■ **Task to carry out**: Taking the material as a whole, state how many of its lines contain "each". Write the number and nothing more.

[Data — start]

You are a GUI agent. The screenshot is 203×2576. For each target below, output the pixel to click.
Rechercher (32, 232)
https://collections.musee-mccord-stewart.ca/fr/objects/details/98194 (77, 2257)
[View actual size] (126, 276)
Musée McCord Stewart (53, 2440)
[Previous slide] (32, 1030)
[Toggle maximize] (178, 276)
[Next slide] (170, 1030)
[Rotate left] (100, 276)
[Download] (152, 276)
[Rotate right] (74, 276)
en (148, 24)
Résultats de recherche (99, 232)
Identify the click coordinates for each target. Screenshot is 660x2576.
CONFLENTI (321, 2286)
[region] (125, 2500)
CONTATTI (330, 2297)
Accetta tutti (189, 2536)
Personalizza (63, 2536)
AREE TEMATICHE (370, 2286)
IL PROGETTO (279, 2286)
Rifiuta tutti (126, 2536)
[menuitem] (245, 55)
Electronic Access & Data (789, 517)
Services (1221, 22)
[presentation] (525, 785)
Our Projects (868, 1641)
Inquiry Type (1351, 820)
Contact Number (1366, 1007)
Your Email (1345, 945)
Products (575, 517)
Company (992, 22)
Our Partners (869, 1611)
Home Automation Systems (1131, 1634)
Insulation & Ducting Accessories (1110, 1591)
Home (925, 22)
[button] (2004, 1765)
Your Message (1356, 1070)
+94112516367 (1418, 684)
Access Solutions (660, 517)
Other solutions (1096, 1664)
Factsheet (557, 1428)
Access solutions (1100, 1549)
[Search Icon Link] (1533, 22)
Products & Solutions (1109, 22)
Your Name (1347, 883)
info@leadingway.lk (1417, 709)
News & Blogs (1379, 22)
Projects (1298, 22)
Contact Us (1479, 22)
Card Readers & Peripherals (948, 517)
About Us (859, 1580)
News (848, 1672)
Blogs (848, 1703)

[Data — finish]

■ **Written answer**: 2